Input records
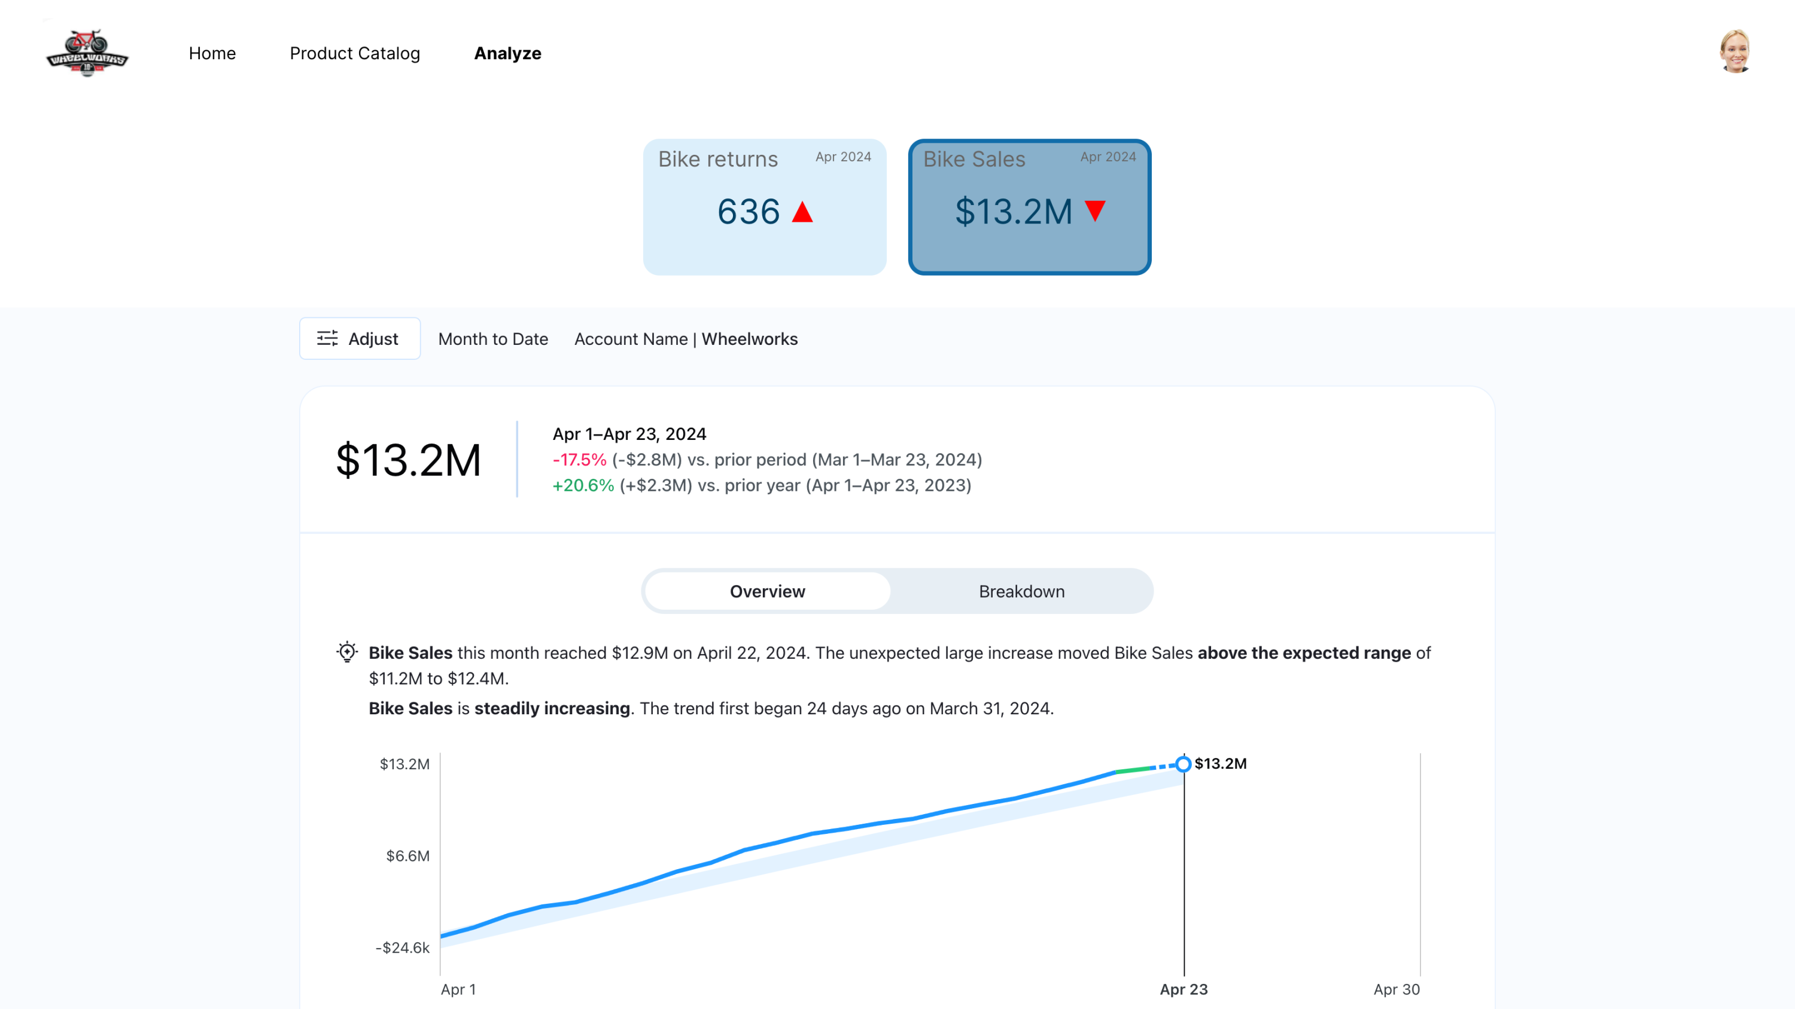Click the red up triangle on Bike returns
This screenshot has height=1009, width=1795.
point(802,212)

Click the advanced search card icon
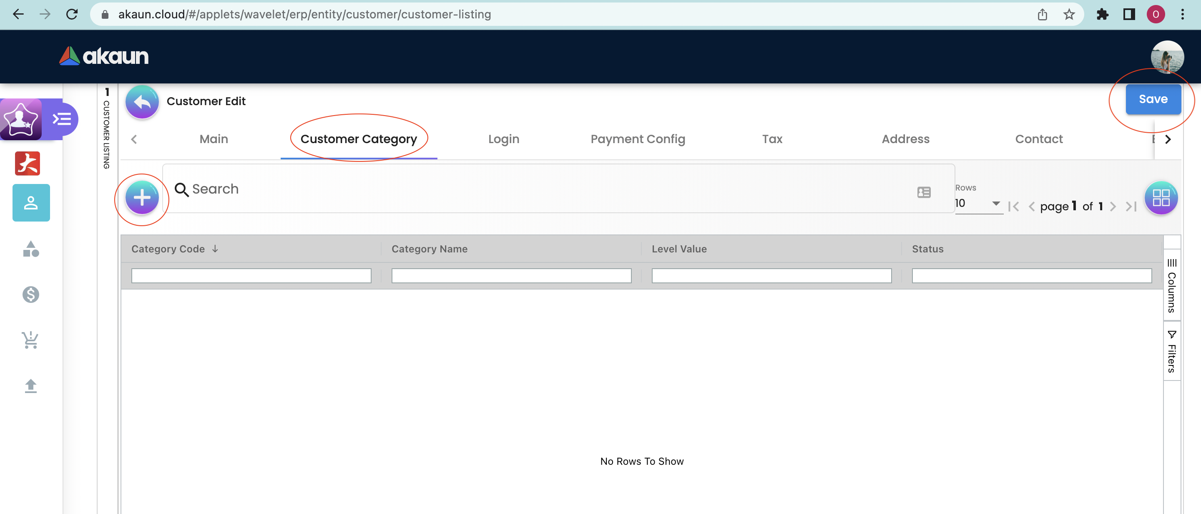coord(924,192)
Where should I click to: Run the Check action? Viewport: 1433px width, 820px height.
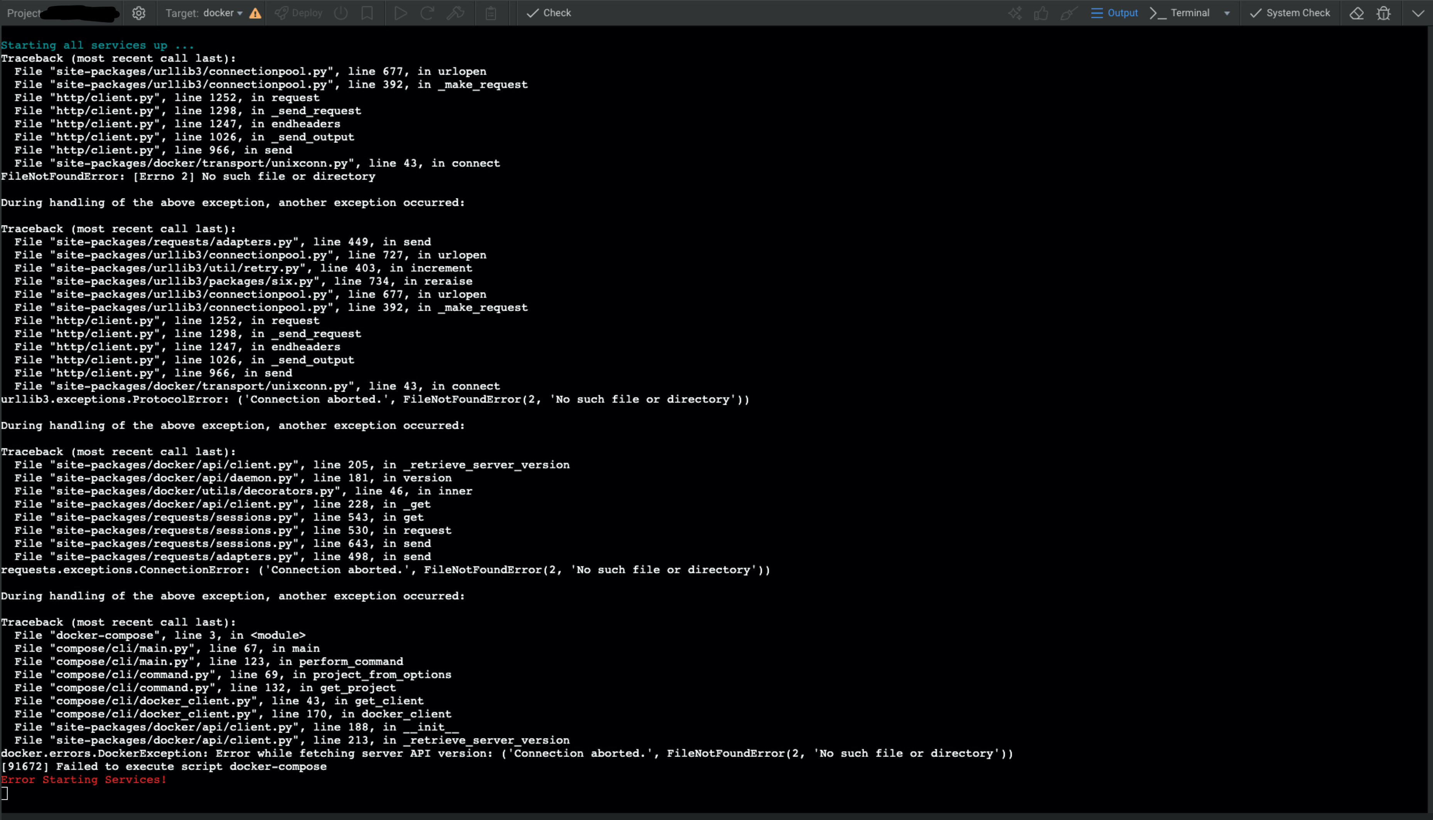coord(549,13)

Action item
Starting at the line that contains "Where should I", please write out each line through the last line of the data, both ends included, and keep pictures out of the copy.

Written answer
Where should I click to: Run the Check action? Viewport: 1433px width, 820px height.
coord(549,13)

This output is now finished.